By Hayes Knight – 9 December 2011

On 14 September 2011 the Minister of Commerce, Simon Power, announced proposed reforms to New Zealand’s financial reporting requirements for annual financial statements. The Government sees a theoretical annual saving of up to $90 million in compliance costs from the proposed changes.

The key driver of these changes is to ensure that the reporting requirements are appropriate for entities at all levels. This will see the financial reporting requirements for profit-orientated organisations separated from those in the not-for-profit and public sectors.

Central to the proposals is the concept of providing different levels of requirements to different tiers of reporting entities – and to end compulsory general purpose financial reporting for small and medium closely held companies.

The proposals in summary:

  • Issuers continue to report under New Zealand equivalents to International Financial Reporting Standards (NZ IFRS)
  • Large entities without public accountability will have to report under a new reduced-disclosure regime known as RDR
  • Small and medium non-issuer entities are no longer required to prepare general purpose financial information. Instead, they must prepare special purpose financial reports primarily for tax purposes
  • A large entity is now defined as either earning revenue in excess of $60 million per annum or having total assets in excess of $30 million.

That’s well and good, but we envisage that the IRD, your bank and other interested parties (such as shareholders) will still want to know that your accounts at least remotely resemble the actual picture.

Red tape

Reduced Disclosure Regime

RDR aims to give entities that aren’t publically accountable a scalable reporting framework that is less onerous than full NZ IFRS.

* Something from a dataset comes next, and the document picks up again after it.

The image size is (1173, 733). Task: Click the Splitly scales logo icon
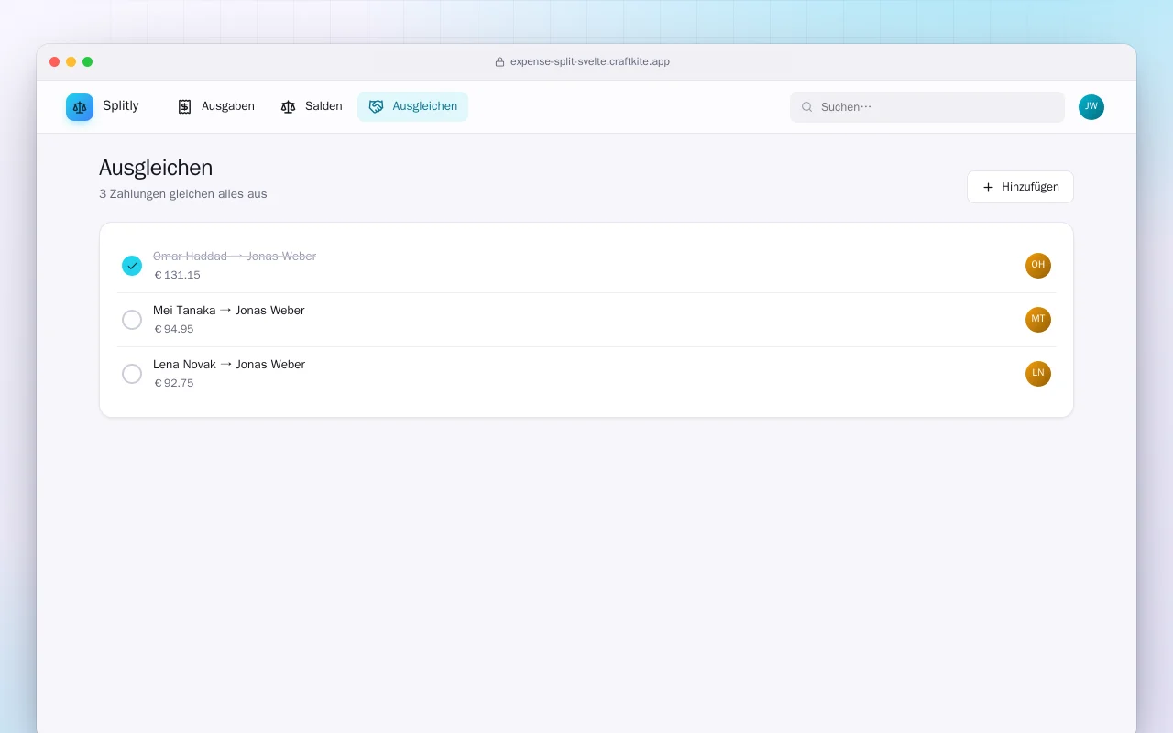pyautogui.click(x=80, y=107)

However, there are differences between the proposed RDR disclosures and those currently available under differential reporting. These may be seen to increase the level of disclosure for some entities – such as the requirement to provide a statement of cash flows.

Unlike the current differential reporting requirements, RDR contains no measurement differences from full NZ IFRS. For example, deferred tax accounting will become compulsory for entities reporting under RDR.

Small and medium entities

Most New Zealand for-profit entities will fall into this category1 and the proposal is to remove the requirement to prepare general purpose financial information.

However, some form of reporting will still be required. The Government believes the users of financial statements in the SME market – owner/managers, the IRD and financiers – will be able to determine the extent of reporting they will require.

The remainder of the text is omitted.